_Aim_
Output each of the rows below verbatim, with no changes, additions, or omissions.

_Extracted material_
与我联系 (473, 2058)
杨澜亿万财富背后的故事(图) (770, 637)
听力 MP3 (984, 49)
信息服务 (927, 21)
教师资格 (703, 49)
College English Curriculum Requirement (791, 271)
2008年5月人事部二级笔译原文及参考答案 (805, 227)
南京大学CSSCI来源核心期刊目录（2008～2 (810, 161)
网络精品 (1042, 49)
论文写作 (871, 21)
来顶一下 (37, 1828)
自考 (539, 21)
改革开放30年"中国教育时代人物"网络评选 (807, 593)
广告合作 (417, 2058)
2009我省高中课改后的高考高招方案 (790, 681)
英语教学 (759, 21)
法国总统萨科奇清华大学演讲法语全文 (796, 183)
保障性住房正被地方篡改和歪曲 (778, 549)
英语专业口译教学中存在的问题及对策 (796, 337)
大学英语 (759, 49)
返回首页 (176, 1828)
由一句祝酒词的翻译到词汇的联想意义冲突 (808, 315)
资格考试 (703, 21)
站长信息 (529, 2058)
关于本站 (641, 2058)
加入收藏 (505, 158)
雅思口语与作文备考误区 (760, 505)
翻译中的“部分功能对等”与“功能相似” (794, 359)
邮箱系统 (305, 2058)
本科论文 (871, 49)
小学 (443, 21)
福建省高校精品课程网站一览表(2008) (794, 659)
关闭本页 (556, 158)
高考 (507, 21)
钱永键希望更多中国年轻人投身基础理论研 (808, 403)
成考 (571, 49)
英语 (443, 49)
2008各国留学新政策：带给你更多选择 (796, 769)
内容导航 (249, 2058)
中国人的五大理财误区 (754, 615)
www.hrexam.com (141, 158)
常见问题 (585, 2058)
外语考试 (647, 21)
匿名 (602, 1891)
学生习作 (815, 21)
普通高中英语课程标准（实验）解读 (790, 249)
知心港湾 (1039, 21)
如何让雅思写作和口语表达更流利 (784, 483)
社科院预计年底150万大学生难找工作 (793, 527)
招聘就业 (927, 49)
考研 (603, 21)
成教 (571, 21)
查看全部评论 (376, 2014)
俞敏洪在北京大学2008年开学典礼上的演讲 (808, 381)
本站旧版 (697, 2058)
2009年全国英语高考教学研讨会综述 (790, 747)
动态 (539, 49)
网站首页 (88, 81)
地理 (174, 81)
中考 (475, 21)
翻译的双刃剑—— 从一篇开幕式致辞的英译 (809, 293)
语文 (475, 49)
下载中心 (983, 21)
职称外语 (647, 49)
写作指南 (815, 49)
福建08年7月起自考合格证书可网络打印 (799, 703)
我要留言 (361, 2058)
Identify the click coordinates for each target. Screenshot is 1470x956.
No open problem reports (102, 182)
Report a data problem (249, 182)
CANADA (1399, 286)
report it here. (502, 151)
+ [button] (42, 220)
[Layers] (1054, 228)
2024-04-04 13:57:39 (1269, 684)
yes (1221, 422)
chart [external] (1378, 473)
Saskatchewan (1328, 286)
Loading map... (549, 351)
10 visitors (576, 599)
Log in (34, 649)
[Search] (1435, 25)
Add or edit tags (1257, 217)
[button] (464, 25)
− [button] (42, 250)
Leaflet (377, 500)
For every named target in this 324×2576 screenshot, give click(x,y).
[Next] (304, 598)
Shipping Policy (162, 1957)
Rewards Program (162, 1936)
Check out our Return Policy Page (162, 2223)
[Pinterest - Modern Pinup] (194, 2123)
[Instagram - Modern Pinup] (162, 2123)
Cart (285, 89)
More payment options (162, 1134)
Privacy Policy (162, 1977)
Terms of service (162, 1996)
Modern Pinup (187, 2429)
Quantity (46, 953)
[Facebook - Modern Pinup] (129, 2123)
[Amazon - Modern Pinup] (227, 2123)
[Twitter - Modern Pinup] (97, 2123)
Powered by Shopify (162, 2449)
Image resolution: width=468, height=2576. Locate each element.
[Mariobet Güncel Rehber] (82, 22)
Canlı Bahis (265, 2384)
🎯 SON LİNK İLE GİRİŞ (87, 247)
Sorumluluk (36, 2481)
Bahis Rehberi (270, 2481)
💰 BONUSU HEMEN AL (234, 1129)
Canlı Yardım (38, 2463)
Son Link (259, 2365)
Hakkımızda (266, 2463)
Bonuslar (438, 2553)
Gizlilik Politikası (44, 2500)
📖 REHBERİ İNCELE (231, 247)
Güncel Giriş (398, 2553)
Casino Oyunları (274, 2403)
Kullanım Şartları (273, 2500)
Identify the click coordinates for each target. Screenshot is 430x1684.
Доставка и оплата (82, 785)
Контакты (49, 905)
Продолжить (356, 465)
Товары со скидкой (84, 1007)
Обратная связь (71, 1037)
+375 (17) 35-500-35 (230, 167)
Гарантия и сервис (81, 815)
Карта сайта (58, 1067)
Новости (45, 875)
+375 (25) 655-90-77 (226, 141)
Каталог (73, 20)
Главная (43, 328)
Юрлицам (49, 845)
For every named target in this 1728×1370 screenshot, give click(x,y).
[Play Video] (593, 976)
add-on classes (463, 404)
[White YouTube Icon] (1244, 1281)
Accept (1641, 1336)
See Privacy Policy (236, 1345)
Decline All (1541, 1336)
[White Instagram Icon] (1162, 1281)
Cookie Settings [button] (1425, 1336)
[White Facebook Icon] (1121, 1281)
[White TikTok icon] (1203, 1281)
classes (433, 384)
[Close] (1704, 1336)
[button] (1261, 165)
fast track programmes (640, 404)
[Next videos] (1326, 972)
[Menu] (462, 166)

_Completed task_
与我联系 (473, 2058)
杨澜亿万财富背后的故事(图) (770, 637)
听力 MP3 (984, 49)
信息服务 (927, 21)
教师资格 (703, 49)
College English Curriculum Requirement (791, 271)
2008年5月人事部二级笔译原文及参考答案 (805, 227)
南京大学CSSCI来源核心期刊目录（2008～2 (810, 161)
网络精品 (1042, 49)
论文写作 (871, 21)
来顶一下 (37, 1828)
自考 (539, 21)
改革开放30年"中国教育时代人物"网络评选 (807, 593)
广告合作 (417, 2058)
2009我省高中课改后的高考高招方案 (790, 681)
英语教学 (759, 21)
法国总统萨科奇清华大学演讲法语全文 (796, 183)
保障性住房正被地方篡改和歪曲 (778, 549)
英语专业口译教学中存在的问题及对策 (796, 337)
大学英语 (759, 49)
返回首页 (176, 1828)
由一句祝酒词的翻译到词汇的联想意义冲突 (808, 315)
资格考试 (703, 21)
站长信息 (529, 2058)
关于本站 (641, 2058)
加入收藏 (505, 158)
雅思口语与作文备考误区 (760, 505)
翻译中的“部分功能对等”与“功能相似” (794, 359)
邮箱系统 (305, 2058)
本科论文 (871, 49)
小学 (443, 21)
福建省高校精品课程网站一览表(2008) (794, 659)
关闭本页 (556, 158)
高考 (507, 21)
钱永键希望更多中国年轻人投身基础理论研 (808, 403)
成考 (571, 49)
英语 (443, 49)
2008各国留学新政策：带给你更多选择 (796, 769)
内容导航 (249, 2058)
中国人的五大理财误区 (754, 615)
www.hrexam.com (141, 158)
常见问题 (585, 2058)
外语考试 (647, 21)
匿名 (602, 1891)
学生习作 (815, 21)
普通高中英语课程标准（实验）解读 (790, 249)
知心港湾 (1039, 21)
如何让雅思写作和口语表达更流利 (784, 483)
社科院预计年底150万大学生难找工作 (793, 527)
招聘就业 (927, 49)
考研 (603, 21)
成教 (571, 21)
查看全部评论 (376, 2014)
俞敏洪在北京大学2008年开学典礼上的演讲 (808, 381)
本站旧版 (697, 2058)
2009年全国英语高考教学研讨会综述 (790, 747)
动态 (539, 49)
网站首页 (88, 81)
地理 (174, 81)
中考 (475, 21)
翻译的双刃剑—— 从一篇开幕式致辞的英译 (809, 293)
语文 (475, 49)
下载中心 (983, 21)
职称外语 (647, 49)
写作指南 (815, 49)
福建08年7月起自考合格证书可网络打印 (799, 703)
我要留言 (361, 2058)
Identify the click coordinates for each target. Screenshot is 1470x956.
No open problem reports (102, 182)
Report a data problem (249, 182)
CANADA (1399, 286)
report it here. (502, 151)
+ [button] (42, 220)
[Layers] (1054, 228)
2024-04-04 13:57:39 (1269, 684)
yes (1221, 422)
chart [external] (1378, 473)
Saskatchewan (1328, 286)
Loading map... (549, 351)
10 visitors (576, 599)
Log in (34, 649)
[Search] (1435, 25)
Add or edit tags (1257, 217)
[button] (464, 25)
− [button] (42, 250)
Leaflet (377, 500)
For every named target in this 324×2576 screenshot, give click(x,y).
[Next] (304, 598)
Shipping Policy (162, 1957)
Rewards Program (162, 1936)
Check out our Return Policy Page (162, 2223)
[Pinterest - Modern Pinup] (194, 2123)
[Instagram - Modern Pinup] (162, 2123)
Cart (285, 89)
More payment options (162, 1134)
Privacy Policy (162, 1977)
Terms of service (162, 1996)
Modern Pinup (187, 2429)
Quantity (46, 953)
[Facebook - Modern Pinup] (129, 2123)
[Amazon - Modern Pinup] (227, 2123)
[Twitter - Modern Pinup] (97, 2123)
Powered by Shopify (162, 2449)
Image resolution: width=468, height=2576. Locate each element.
[Mariobet Güncel Rehber] (82, 22)
Canlı Bahis (265, 2384)
🎯 SON LİNK İLE GİRİŞ (87, 247)
Sorumluluk (36, 2481)
Bahis Rehberi (270, 2481)
💰 BONUSU HEMEN AL (234, 1129)
Canlı Yardım (38, 2463)
Son Link (259, 2365)
Hakkımızda (266, 2463)
Bonuslar (438, 2553)
Gizlilik Politikası (44, 2500)
📖 REHBERİ İNCELE (231, 247)
Güncel Giriş (398, 2553)
Casino Oyunları (274, 2403)
Kullanım Şartları (273, 2500)
Identify the click coordinates for each target. Screenshot is 430x1684.
Доставка и оплата (82, 785)
Контакты (49, 905)
Продолжить (356, 465)
Товары со скидкой (84, 1007)
Обратная связь (71, 1037)
+375 (17) 35-500-35 (230, 167)
Гарантия и сервис (81, 815)
Карта сайта (58, 1067)
Новости (45, 875)
+375 (25) 655-90-77 (226, 141)
Каталог (73, 20)
Главная (43, 328)
Юрлицам (49, 845)
For every named target in this 1728×1370 screenshot, give click(x,y).
[Play Video] (593, 976)
add-on classes (463, 404)
[White YouTube Icon] (1244, 1281)
Accept (1641, 1336)
See Privacy Policy (236, 1345)
Decline All (1541, 1336)
[White Instagram Icon] (1162, 1281)
Cookie Settings [button] (1425, 1336)
[White Facebook Icon] (1121, 1281)
[White TikTok icon] (1203, 1281)
classes (433, 384)
[Close] (1704, 1336)
[button] (1261, 165)
fast track programmes (640, 404)
[Next videos] (1326, 972)
[Menu] (462, 166)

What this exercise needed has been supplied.